Nesse sentido, citou precedentes como o REsp 945.898, relatado pelo ministro Hermann Benjamin, e o REsp 1.462.108, do ministro Humberto Martins, ambos reconhecendo que a simples existência da vegetação de restinga é suficiente para caracterizar APP. Também mencionou decisões recentes do STJ e o julgamento das ADPFs 747 e 749 pelo STF, que validaram a resolução 303/2002 do Conama.

"O STF convalidou as normas infralegais que estabelecem critérios técnicos para proteção ambiental. Na ocasião, a ministra Rosa Weber ressaltou que a invalidação de tais normas operacionais resultaria em descontrole regulatório, incompatível com o dever constitucional de proteção ao meio ambiente", afirmou.

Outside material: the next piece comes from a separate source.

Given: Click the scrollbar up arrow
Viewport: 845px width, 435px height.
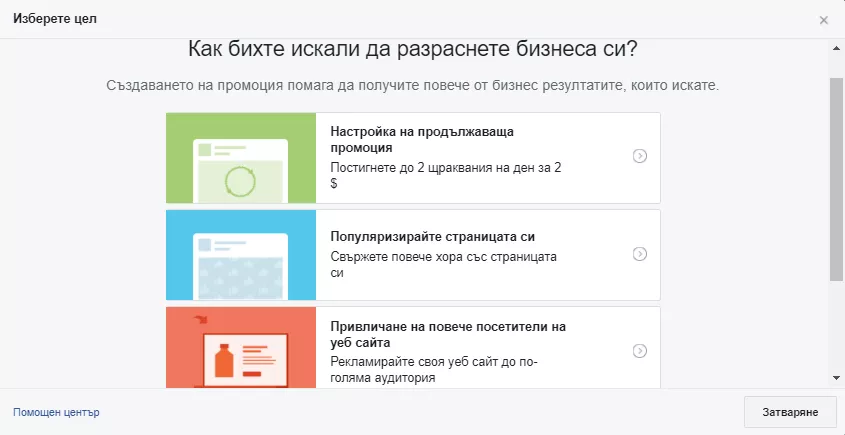Looking at the screenshot, I should pyautogui.click(x=836, y=48).
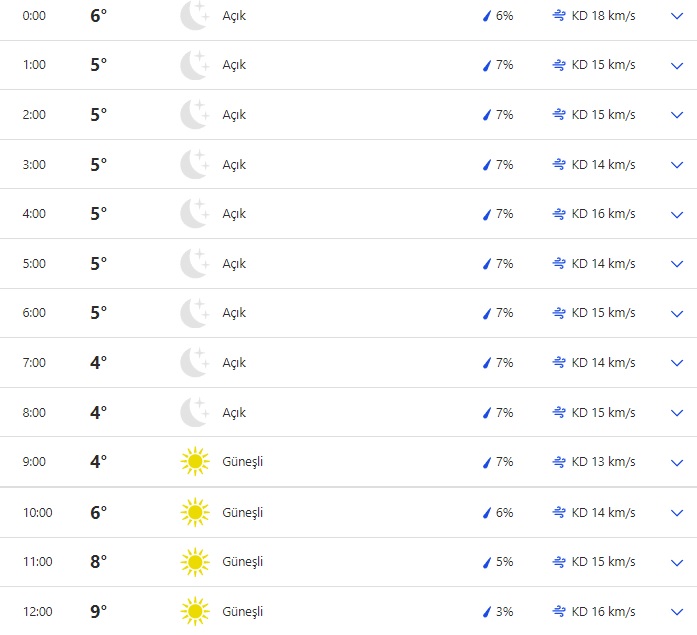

Ao concluir, o representante do MP/SC pediu o provimento integral do recurso, para restabelecer a sentença que determinou que o IMA reconheça como APP toda e qualquer área em que haja vegetação de restinga, "independentemente da existência ou não de um acidente geográfico associado".

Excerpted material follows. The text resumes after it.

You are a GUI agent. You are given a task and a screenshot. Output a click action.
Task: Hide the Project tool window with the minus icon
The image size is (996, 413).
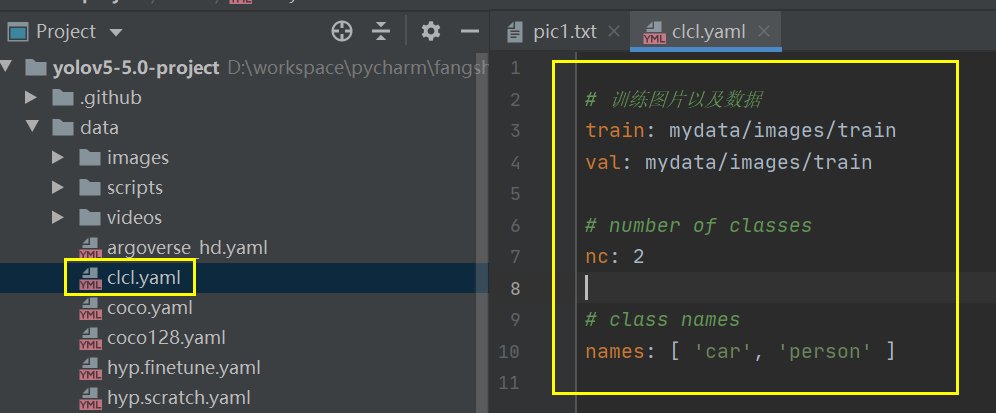coord(469,31)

 (Imagem: Rubens Chaves/Folhapress)

2ª turma do STJ limita proteção de restingas a funções ecológicas.(Imagem: Rubens Chaves/Folhapress)

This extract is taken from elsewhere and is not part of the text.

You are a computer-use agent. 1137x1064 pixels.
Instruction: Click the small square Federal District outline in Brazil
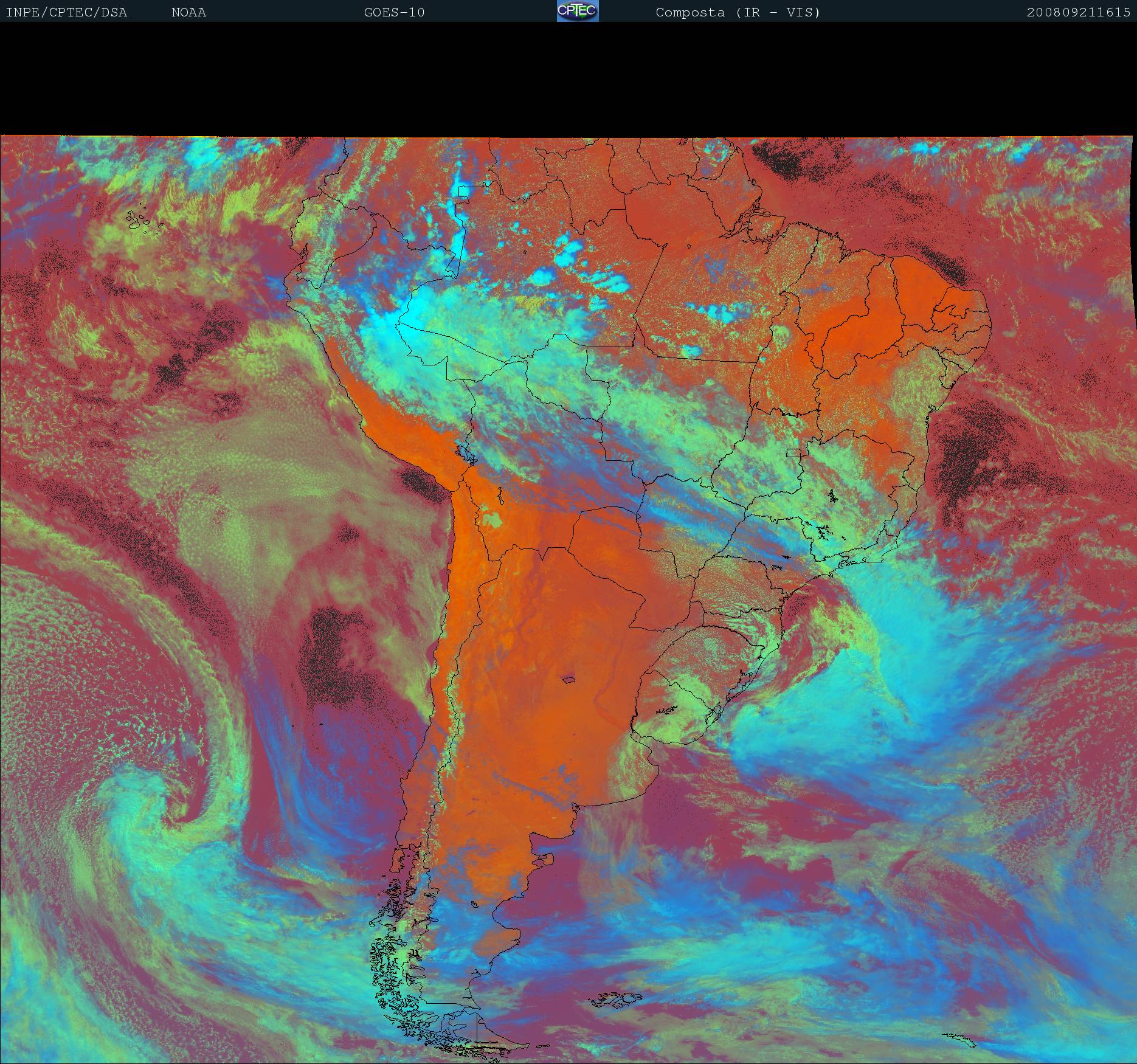coord(793,452)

Desastre para o setor econômico

Já o procurador-geral do Estado de Santa Catarina, Marcelo Mendes, representando formalmente o IMA, abriu sua manifestação ressaltando a relevância do julgamento para "a economia, a sociedade, o mundo jurídico e político brasileiros", pois o resultado afetará diretamente 17 estados e diversos municípios costeiros.

Ele argumentou que a ação civil pública é inadequada para discutir o tema, por ter caráter abstrato e pretender "dar uma interpretação conforme o entendimento do Ministério Público", alterando, na prática, o conteúdo do Código Florestal.

"O que o Ministério quer, em resumo, é a alteração da lei por uma decisão judicial", declarou.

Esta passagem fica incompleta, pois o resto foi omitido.